What you have to do = Please copy the data shown below, word for word.

Dataset entries
· · · · ·

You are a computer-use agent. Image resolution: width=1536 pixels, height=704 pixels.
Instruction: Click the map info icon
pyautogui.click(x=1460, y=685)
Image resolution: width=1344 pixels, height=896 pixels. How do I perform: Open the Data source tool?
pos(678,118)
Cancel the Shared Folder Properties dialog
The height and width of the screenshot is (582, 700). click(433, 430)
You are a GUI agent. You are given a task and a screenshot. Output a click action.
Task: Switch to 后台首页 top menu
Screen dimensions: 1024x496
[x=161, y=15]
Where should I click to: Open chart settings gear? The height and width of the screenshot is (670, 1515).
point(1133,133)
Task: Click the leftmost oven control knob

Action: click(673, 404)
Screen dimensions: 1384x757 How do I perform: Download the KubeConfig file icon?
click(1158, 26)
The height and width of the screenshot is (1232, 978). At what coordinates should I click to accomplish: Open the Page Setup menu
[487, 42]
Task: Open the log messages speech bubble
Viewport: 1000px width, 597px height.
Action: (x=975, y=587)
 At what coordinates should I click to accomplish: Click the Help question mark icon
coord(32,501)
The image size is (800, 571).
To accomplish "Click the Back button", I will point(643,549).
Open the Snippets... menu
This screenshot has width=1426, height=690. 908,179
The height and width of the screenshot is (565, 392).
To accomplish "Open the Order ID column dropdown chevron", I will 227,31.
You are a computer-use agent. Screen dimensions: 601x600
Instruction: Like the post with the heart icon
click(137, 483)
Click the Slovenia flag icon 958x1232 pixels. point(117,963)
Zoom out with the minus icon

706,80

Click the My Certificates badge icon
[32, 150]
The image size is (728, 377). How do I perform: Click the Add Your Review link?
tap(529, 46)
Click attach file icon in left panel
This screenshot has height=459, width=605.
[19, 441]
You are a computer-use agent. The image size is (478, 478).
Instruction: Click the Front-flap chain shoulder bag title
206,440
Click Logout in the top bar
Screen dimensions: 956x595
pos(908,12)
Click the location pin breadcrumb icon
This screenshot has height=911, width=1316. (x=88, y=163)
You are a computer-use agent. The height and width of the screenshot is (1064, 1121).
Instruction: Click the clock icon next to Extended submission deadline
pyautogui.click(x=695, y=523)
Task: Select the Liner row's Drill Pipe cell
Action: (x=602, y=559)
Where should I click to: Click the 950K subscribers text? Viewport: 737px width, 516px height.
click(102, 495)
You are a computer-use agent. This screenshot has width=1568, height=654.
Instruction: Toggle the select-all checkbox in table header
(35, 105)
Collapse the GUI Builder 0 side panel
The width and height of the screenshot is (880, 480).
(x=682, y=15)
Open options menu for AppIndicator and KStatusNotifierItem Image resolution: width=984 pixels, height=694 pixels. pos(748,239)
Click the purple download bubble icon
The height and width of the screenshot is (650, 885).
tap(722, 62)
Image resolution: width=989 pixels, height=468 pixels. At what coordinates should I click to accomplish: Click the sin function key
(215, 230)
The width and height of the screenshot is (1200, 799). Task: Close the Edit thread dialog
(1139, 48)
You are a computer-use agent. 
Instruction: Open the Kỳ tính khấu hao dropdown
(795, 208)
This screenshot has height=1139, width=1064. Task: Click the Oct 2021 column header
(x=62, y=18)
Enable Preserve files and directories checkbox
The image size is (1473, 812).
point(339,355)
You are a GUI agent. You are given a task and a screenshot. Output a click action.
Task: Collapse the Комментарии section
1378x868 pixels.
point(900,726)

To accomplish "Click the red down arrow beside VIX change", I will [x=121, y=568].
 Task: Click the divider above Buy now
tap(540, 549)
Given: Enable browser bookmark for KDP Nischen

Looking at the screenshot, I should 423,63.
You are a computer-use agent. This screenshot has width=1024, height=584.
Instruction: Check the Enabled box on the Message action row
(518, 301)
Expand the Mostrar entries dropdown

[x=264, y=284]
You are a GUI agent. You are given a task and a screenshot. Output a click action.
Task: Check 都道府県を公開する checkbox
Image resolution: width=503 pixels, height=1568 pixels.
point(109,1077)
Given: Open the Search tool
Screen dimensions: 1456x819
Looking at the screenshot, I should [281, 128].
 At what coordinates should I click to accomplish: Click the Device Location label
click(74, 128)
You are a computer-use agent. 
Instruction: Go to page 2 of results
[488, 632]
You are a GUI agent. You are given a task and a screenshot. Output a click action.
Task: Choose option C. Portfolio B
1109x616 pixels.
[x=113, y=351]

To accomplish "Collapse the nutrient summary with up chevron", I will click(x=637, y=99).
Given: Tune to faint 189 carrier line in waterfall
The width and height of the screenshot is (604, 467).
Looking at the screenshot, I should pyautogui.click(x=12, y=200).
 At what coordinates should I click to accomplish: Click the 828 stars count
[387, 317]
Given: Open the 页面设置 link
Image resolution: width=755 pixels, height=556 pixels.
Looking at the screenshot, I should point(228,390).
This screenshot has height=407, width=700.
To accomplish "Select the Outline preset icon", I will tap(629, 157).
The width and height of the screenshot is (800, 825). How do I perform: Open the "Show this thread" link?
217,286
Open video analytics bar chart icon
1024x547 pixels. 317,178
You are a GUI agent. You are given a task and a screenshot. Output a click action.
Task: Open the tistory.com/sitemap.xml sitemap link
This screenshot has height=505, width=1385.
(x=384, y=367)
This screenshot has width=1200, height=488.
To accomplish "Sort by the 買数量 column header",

· · · · ·

Exercise response =
You are a computer-use agent. Image resolution: width=1536 pixels, height=704 pixels.
Instruction: Click the map info icon
pyautogui.click(x=1460, y=685)
Image resolution: width=1344 pixels, height=896 pixels. How do I perform: Open the Data source tool?
pos(678,118)
Cancel the Shared Folder Properties dialog
The height and width of the screenshot is (582, 700). click(433, 430)
You are a GUI agent. You are given a task and a screenshot. Output a click action.
Task: Switch to 后台首页 top menu
Screen dimensions: 1024x496
[x=161, y=15]
Where should I click to: Open chart settings gear? The height and width of the screenshot is (670, 1515).
point(1133,133)
Task: Click the leftmost oven control knob

Action: click(673, 404)
Screen dimensions: 1384x757 How do I perform: Download the KubeConfig file icon?
click(1158, 26)
The height and width of the screenshot is (1232, 978). At what coordinates should I click to accomplish: Open the Page Setup menu
[487, 42]
Task: Open the log messages speech bubble
Viewport: 1000px width, 597px height.
Action: (x=975, y=587)
 At what coordinates should I click to accomplish: Click the Help question mark icon
coord(32,501)
The image size is (800, 571).
To accomplish "Click the Back button", I will point(643,549).
Open the Snippets... menu
This screenshot has width=1426, height=690. 908,179
The height and width of the screenshot is (565, 392).
To accomplish "Open the Order ID column dropdown chevron", I will 227,31.
You are a computer-use agent. Screen dimensions: 601x600
Instruction: Like the post with the heart icon
click(137, 483)
Click the Slovenia flag icon 958x1232 pixels. point(117,963)
Zoom out with the minus icon

706,80

Click the My Certificates badge icon
[32, 150]
The image size is (728, 377). How do I perform: Click the Add Your Review link?
tap(529, 46)
Click attach file icon in left panel
This screenshot has height=459, width=605.
[19, 441]
You are a computer-use agent. The image size is (478, 478).
Instruction: Click the Front-flap chain shoulder bag title
206,440
Click Logout in the top bar
Screen dimensions: 956x595
pos(908,12)
Click the location pin breadcrumb icon
This screenshot has height=911, width=1316. (x=88, y=163)
You are a computer-use agent. The height and width of the screenshot is (1064, 1121).
Instruction: Click the clock icon next to Extended submission deadline
pyautogui.click(x=695, y=523)
Task: Select the Liner row's Drill Pipe cell
Action: (x=602, y=559)
Where should I click to: Click the 950K subscribers text? Viewport: 737px width, 516px height.
click(102, 495)
You are a computer-use agent. This screenshot has width=1568, height=654.
Instruction: Toggle the select-all checkbox in table header
(35, 105)
Collapse the GUI Builder 0 side panel
The width and height of the screenshot is (880, 480).
(x=682, y=15)
Open options menu for AppIndicator and KStatusNotifierItem Image resolution: width=984 pixels, height=694 pixels. pos(748,239)
Click the purple download bubble icon
The height and width of the screenshot is (650, 885).
tap(722, 62)
Image resolution: width=989 pixels, height=468 pixels. At what coordinates should I click to accomplish: Click the sin function key
(215, 230)
The width and height of the screenshot is (1200, 799). Task: Close the Edit thread dialog
(1139, 48)
You are a computer-use agent. 
Instruction: Open the Kỳ tính khấu hao dropdown
(795, 208)
This screenshot has height=1139, width=1064. Task: Click the Oct 2021 column header
(x=62, y=18)
Enable Preserve files and directories checkbox
The image size is (1473, 812).
point(339,355)
You are a GUI agent. You are given a task and a screenshot. Output a click action.
Task: Collapse the Комментарии section
1378x868 pixels.
point(900,726)

To accomplish "Click the red down arrow beside VIX change", I will [x=121, y=568].
 Task: Click the divider above Buy now
tap(540, 549)
Given: Enable browser bookmark for KDP Nischen

Looking at the screenshot, I should 423,63.
You are a computer-use agent. This screenshot has width=1024, height=584.
Instruction: Check the Enabled box on the Message action row
(518, 301)
Expand the Mostrar entries dropdown

[x=264, y=284]
You are a GUI agent. You are given a task and a screenshot. Output a click action.
Task: Check 都道府県を公開する checkbox
Image resolution: width=503 pixels, height=1568 pixels.
point(109,1077)
Given: Open the Search tool
Screen dimensions: 1456x819
Looking at the screenshot, I should [281, 128].
 At what coordinates should I click to accomplish: Click the Device Location label
click(74, 128)
You are a computer-use agent. 
Instruction: Go to page 2 of results
[488, 632]
You are a GUI agent. You are given a task and a screenshot. Output a click action.
Task: Choose option C. Portfolio B
1109x616 pixels.
[x=113, y=351]

To accomplish "Collapse the nutrient summary with up chevron", I will click(x=637, y=99).
Given: Tune to faint 189 carrier line in waterfall
The width and height of the screenshot is (604, 467).
Looking at the screenshot, I should pyautogui.click(x=12, y=200).
 At what coordinates should I click to accomplish: Click the 828 stars count
[387, 317]
Given: Open the 页面设置 link
Image resolution: width=755 pixels, height=556 pixels.
Looking at the screenshot, I should point(228,390).
This screenshot has height=407, width=700.
To accomplish "Select the Outline preset icon", I will tap(629, 157).
The width and height of the screenshot is (800, 825). How do I perform: Open the "Show this thread" link?
217,286
Open video analytics bar chart icon
1024x547 pixels. 317,178
You are a GUI agent. You are given a task and a screenshot. Output a click action.
Task: Open the tistory.com/sitemap.xml sitemap link
This screenshot has height=505, width=1385.
(x=384, y=367)
This screenshot has width=1200, height=488.
To accomplish "Sort by the 買数量 column header",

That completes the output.